▸ **WHAT NEEDS TO BE DONE**: Return each line of the records below that contains the string "button", and leave out every other line.

▸ **Element and text location data**:
-----

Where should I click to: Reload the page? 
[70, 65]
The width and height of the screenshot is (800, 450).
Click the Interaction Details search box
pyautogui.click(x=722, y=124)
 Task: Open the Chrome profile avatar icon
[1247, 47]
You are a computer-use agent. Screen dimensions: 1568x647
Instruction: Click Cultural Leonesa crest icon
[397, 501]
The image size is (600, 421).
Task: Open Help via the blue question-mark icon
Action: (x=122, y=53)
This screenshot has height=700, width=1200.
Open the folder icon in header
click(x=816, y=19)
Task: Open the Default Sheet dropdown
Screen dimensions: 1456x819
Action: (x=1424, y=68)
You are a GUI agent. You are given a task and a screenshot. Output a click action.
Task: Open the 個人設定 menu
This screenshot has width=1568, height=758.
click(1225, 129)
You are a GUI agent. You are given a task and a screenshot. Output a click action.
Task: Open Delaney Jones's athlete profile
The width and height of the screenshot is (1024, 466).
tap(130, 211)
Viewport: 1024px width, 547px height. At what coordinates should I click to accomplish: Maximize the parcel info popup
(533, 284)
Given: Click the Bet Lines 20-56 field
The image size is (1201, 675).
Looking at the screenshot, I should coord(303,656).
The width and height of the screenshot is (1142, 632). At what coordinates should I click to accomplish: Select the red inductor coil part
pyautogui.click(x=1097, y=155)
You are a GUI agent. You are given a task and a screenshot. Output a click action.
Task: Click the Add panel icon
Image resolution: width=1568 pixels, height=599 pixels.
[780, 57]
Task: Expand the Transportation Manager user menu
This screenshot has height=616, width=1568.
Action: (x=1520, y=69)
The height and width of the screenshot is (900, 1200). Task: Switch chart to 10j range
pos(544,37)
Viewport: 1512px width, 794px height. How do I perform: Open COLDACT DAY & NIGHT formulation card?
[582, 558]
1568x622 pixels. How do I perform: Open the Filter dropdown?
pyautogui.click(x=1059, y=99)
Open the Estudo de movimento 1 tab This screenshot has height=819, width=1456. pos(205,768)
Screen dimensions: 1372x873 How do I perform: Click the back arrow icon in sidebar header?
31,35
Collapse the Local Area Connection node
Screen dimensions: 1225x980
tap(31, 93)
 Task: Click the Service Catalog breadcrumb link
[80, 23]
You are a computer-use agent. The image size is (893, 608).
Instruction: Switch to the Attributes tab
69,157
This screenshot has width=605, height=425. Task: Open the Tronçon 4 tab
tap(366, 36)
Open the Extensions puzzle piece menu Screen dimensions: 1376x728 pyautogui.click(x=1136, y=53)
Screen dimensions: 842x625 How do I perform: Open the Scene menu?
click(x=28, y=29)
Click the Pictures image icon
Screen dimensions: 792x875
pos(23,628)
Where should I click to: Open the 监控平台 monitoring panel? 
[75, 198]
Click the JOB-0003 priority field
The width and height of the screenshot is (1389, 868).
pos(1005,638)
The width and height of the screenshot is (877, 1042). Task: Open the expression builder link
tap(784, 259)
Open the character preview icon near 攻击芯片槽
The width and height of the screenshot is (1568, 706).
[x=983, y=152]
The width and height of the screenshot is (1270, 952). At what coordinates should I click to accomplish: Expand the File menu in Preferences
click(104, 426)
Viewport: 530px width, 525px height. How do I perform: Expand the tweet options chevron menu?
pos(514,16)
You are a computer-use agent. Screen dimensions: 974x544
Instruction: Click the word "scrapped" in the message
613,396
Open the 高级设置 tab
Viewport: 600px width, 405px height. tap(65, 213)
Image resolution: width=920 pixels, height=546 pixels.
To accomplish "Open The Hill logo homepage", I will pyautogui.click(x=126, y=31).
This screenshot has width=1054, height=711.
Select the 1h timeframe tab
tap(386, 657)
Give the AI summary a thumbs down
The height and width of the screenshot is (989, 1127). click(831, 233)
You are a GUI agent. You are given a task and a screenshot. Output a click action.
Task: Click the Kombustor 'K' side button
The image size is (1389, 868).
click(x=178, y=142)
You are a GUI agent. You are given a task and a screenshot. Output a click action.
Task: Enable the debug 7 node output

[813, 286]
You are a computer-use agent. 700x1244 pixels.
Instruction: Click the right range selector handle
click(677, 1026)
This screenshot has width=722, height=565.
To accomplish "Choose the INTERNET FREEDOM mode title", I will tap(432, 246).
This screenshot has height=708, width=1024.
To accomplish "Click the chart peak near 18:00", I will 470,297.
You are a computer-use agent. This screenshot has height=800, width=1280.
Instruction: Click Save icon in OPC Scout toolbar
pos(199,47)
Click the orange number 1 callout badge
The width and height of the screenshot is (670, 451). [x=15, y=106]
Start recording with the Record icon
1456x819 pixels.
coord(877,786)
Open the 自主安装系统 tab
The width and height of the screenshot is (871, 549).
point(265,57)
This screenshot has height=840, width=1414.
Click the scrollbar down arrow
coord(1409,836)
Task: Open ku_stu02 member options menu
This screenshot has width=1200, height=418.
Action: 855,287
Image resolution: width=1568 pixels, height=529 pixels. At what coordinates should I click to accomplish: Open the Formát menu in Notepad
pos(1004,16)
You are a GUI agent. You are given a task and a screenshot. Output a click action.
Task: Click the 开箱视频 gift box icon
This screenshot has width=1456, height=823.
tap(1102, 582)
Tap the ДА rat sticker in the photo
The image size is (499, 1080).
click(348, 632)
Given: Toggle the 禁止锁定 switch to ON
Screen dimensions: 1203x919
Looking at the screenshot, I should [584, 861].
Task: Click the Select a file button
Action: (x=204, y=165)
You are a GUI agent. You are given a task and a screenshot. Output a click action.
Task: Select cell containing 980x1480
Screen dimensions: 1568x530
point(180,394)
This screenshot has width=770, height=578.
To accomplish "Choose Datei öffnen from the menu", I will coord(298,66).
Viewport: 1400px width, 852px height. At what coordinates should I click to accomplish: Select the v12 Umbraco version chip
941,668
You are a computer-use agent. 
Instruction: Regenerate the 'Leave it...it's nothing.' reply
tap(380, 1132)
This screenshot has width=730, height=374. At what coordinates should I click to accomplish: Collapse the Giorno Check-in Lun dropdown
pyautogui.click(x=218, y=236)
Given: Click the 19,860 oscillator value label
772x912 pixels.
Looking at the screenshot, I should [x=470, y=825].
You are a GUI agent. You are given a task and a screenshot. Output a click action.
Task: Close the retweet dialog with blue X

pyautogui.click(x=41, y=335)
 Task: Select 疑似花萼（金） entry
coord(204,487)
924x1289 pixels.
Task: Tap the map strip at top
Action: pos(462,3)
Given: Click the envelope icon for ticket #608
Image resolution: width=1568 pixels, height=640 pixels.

-----

▸ **PROBLEM SOLUTION**:
Task: Click the Kombustor 'K' side button
Task: Click the Select a file button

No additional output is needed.